Let’s be clear from the start: I am not going to advocate anything “academic” here.  I don’t think you need to make sure your three-year-old is reading or knows the alphabet or that your five-year-old can do addition and subtraction.  Forget it – those are the things that come with time and school.  There are other things though that kids don’t seem to be learning at all and it’s high time us parents took the time to teach our kids some of the life skills they need.

Here are three things to teach your kid and ways to make it an easy and fun process too:

Finding Their Way Around Town.  Sadly most kids couldn’t find their home from two blocks away these days.  Overprotective parents walk their children everywhere and when kids are with their parents, they often aren’t paying the most attention in terms of finding their way around.  Furthermore, without practice, it’s nearly impossible for kids to learn the geography of what they need.  Parents worry about what might happen to a child walking home alone without realizing that if they never walk home alone, they are absolutely at the mercy of strangers when that time does eventually come (and come it will).  Practice and confidence in knowing where you are and how to get around is essential for kids’ development.

How to do it?  One activity that can help children understand their environment in a micro and macro way is to play a “map game”.  Get your child, get a map of the area (you can print up as big or small a map as necessary), blindfold your child, and drive or bus out to somewhere.  Get out and work with your child to find where they are on the map and where their house is.  The adventure is for you guys to find your way home.  If your child is old enough you can bike, but if not, walking is an excellent alternative.  I realize this requires some reading knowledge, so for younger kids, just creating maps of the neighbourhood using pictures and drawings to make maps of the neighbourhood.

Cook.  All children should learn how to cook – it’s an essential life skill that they will need later on yet most kids don’t have it.  Go to a college campus and look at the diet of kids not using the cafeteria and it’s ramen noodles, kraft dinner, and other processed, quick foods with little to no nutritional value.  I’ve never met a parent who didn’t want their kid to eat healthy yet so few give them the opportunities to learn how to do it.  Unfortunately it’s one of the skills that often requires more than just modeling to learn.

How to do it?  As I said above, it’s sadly not one of the skills that you can only model.  No matter the age of your child, start including them in cooking and preparation now.  Depending on how old your child is, the amount of responsibility you give them will vary as will the tasks, but I firmly believe that by age 12 a child should be able to make every meal for him/herself for a day, if necessary.  This doesn’t mean that your child has to make his/her own food, but that being able to do it is a skill that is not only helpful, but necessary down the line.  A bonus is that adding them into the process gives you valuable time to chat and just be with each other – something that can be lost in today’s overscheduled and overworked world.

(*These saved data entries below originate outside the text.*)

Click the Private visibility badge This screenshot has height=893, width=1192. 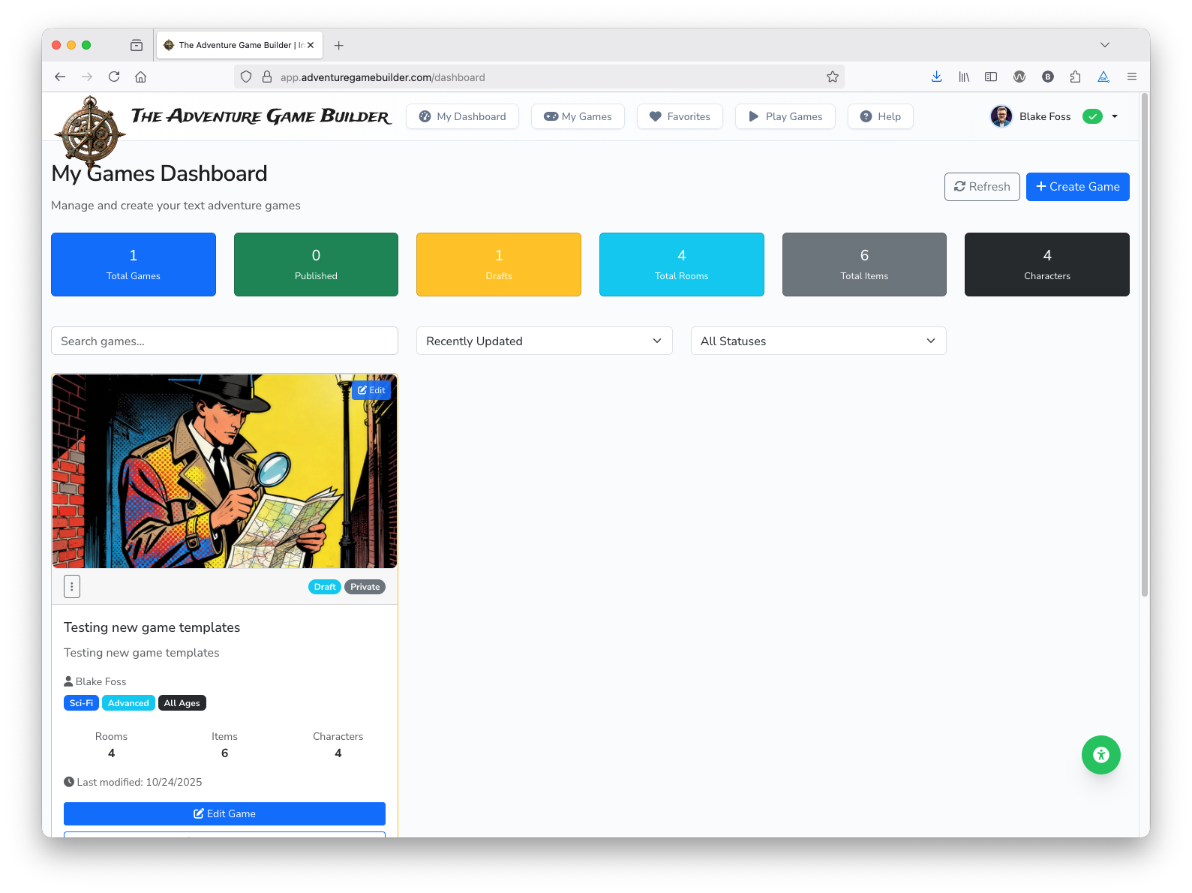coord(365,587)
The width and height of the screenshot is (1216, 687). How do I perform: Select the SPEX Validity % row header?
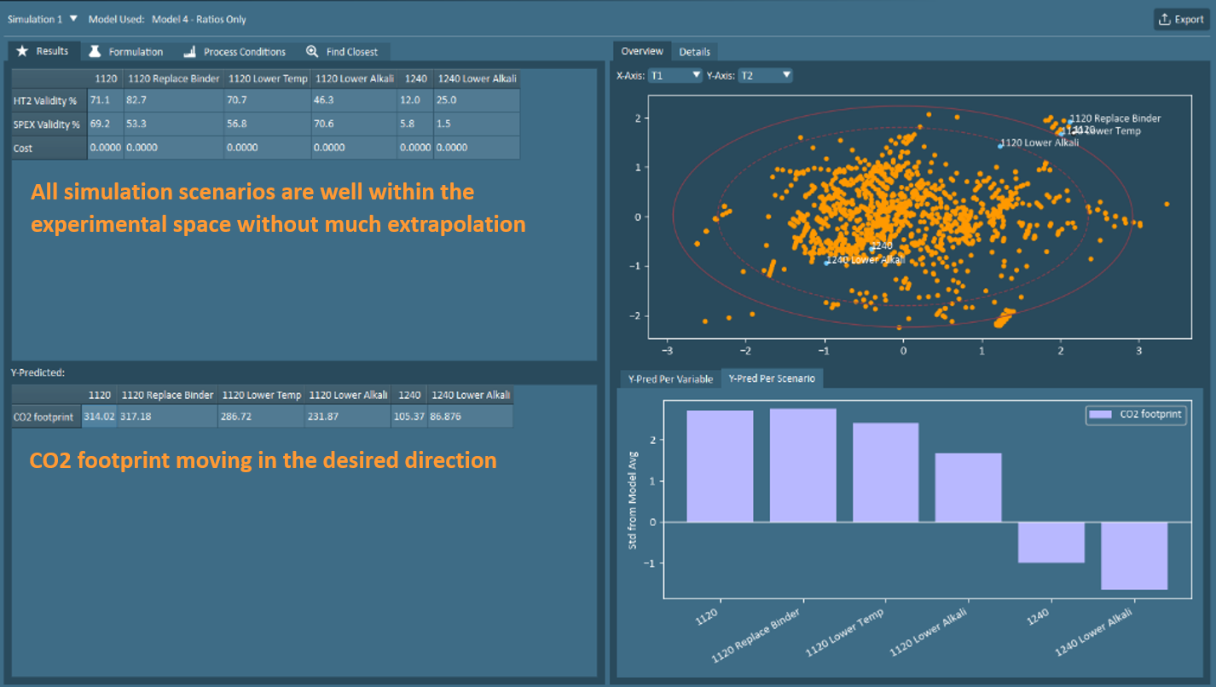(x=49, y=124)
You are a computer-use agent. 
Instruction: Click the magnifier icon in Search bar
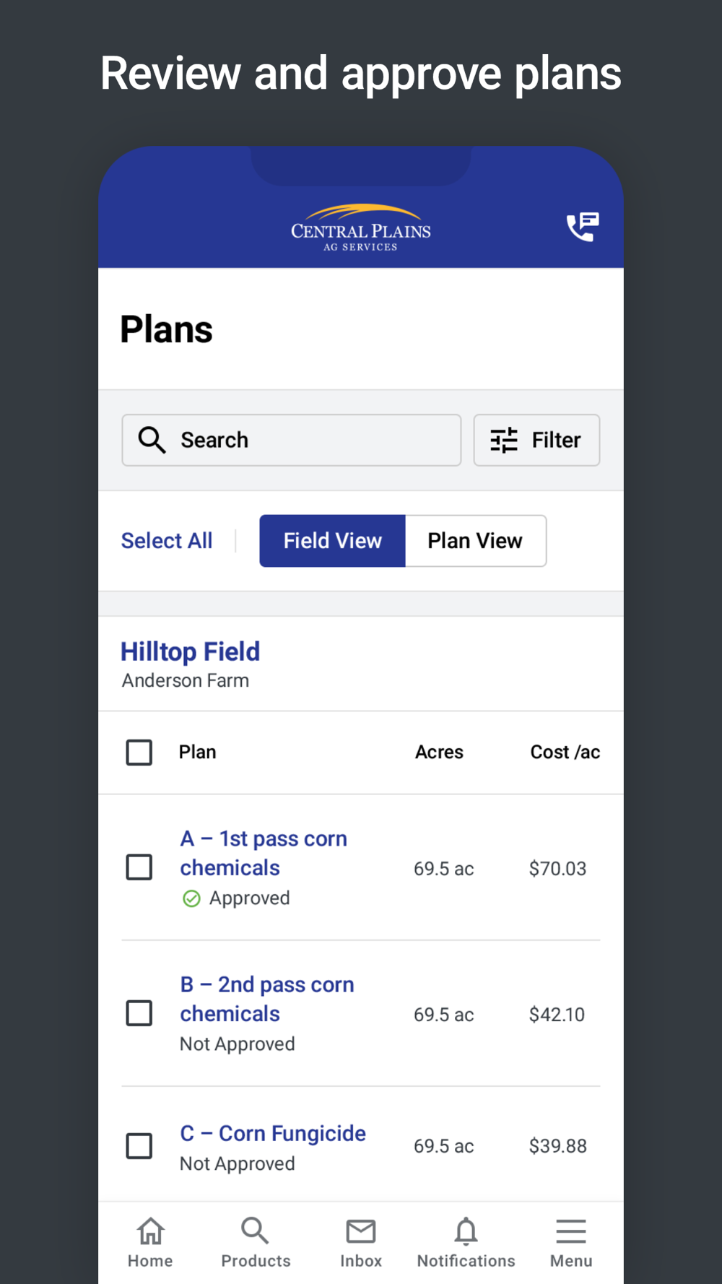[x=152, y=439]
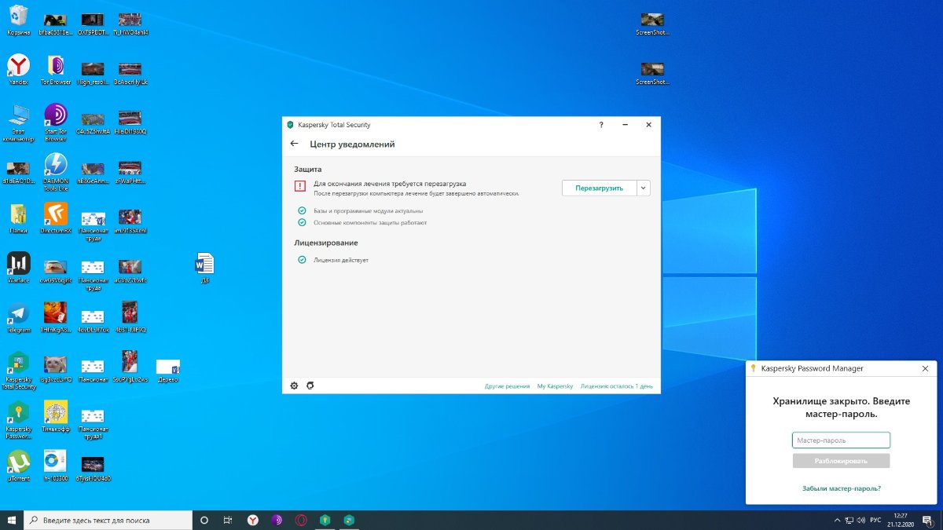Screen dimensions: 943x530
Task: Open Tor Browser desktop shortcut
Action: (x=55, y=68)
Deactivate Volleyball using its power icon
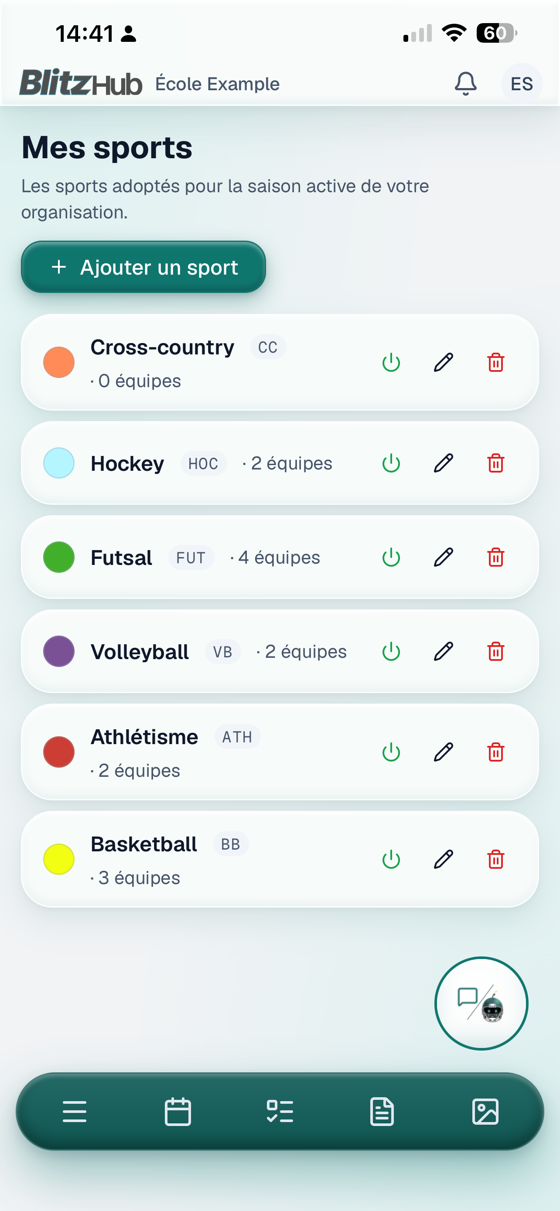The width and height of the screenshot is (560, 1211). coord(391,652)
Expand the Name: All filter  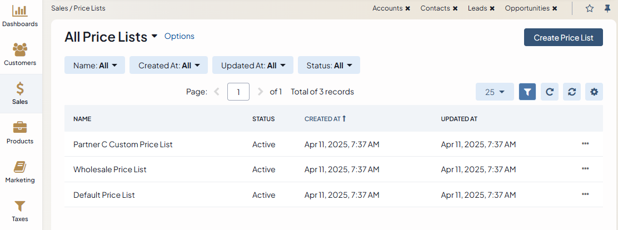tap(95, 65)
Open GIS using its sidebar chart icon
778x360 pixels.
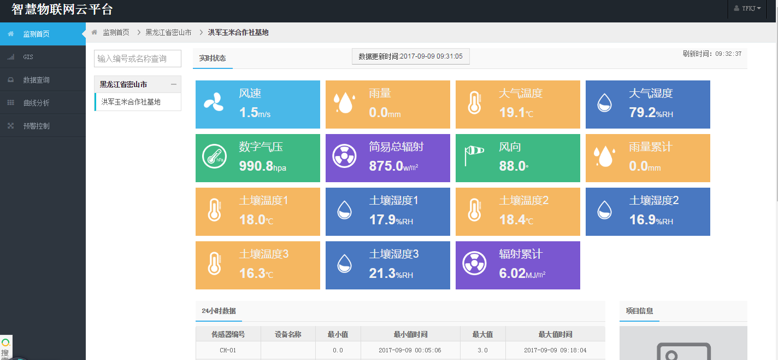(x=10, y=56)
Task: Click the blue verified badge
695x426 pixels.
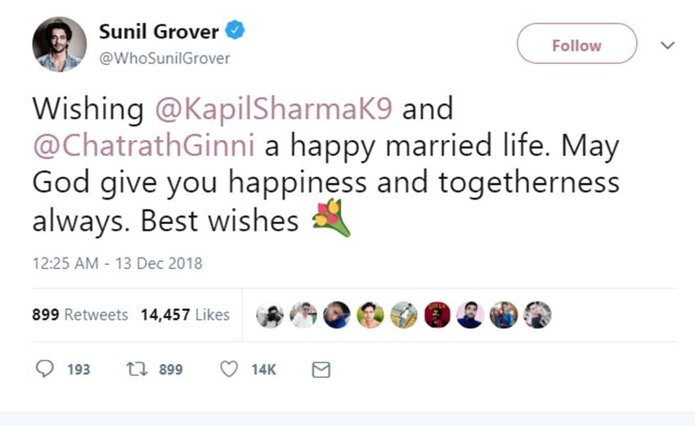Action: (x=235, y=32)
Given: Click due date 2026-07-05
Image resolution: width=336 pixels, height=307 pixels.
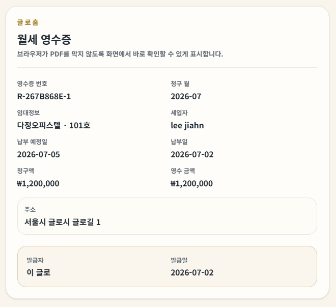Looking at the screenshot, I should coord(39,154).
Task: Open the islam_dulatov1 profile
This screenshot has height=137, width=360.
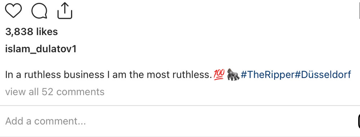Action: 41,49
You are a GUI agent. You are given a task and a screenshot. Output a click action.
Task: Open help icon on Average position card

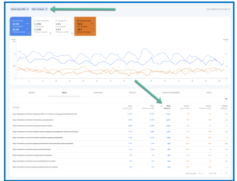pyautogui.click(x=93, y=33)
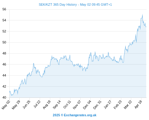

Understand Money (Balance a Budget).  I remember the days when you had your allowance or money earned from chores or work and you saved up.  You counted what you had, you either kept it at home or in the bank (counting interest) and with that you learned how to save, what things cost, etc.  Understanding money is something that, unfortunately, far too many kids just don’t get.  It’s no surprise either if they live in a world where mom and dad just pay for anything and everything, or they have allowance without earning it, and so on.  I admit I’ve never seen people who were responsible with money fail to instill this understanding in their children; often it’s those of us who struggle with finances ourselves who struggle with how to teach it to our kids.

How to do it?  First things first, outside of necessities, kids should pay for the extras they want.  Yes, they’ll get gifts for birthdays, holidays, or sometimes just because we’re feeling generous, but it doesn’t do a child well to not learn how much things cost, how to save up, and in turn learn the value of what they are receiving.  If you struggle with making them pay for the whole thing, make them pay half, but make them go somewhere, figure out the cost, and then start saving.  Don’t buy it ahead and have them pay it back (unless you’re adding interest like the lines of credit we adults use).  Second, give them ample opportunities to earn money (e.g., taking cans back for the refund, extra chores above and beyond what’s expected in the house) and encourage saving by, for example, putting half away for some time in the far future.  Finally, model the behaviour yourself.  Talk to them about how much you have to spend when you go to the grocery store so they can see how you balance all that’s needed on a set budget.  The more you do it, the easier it becomes for you and the more your child learns how much it takes to actually not go into debt.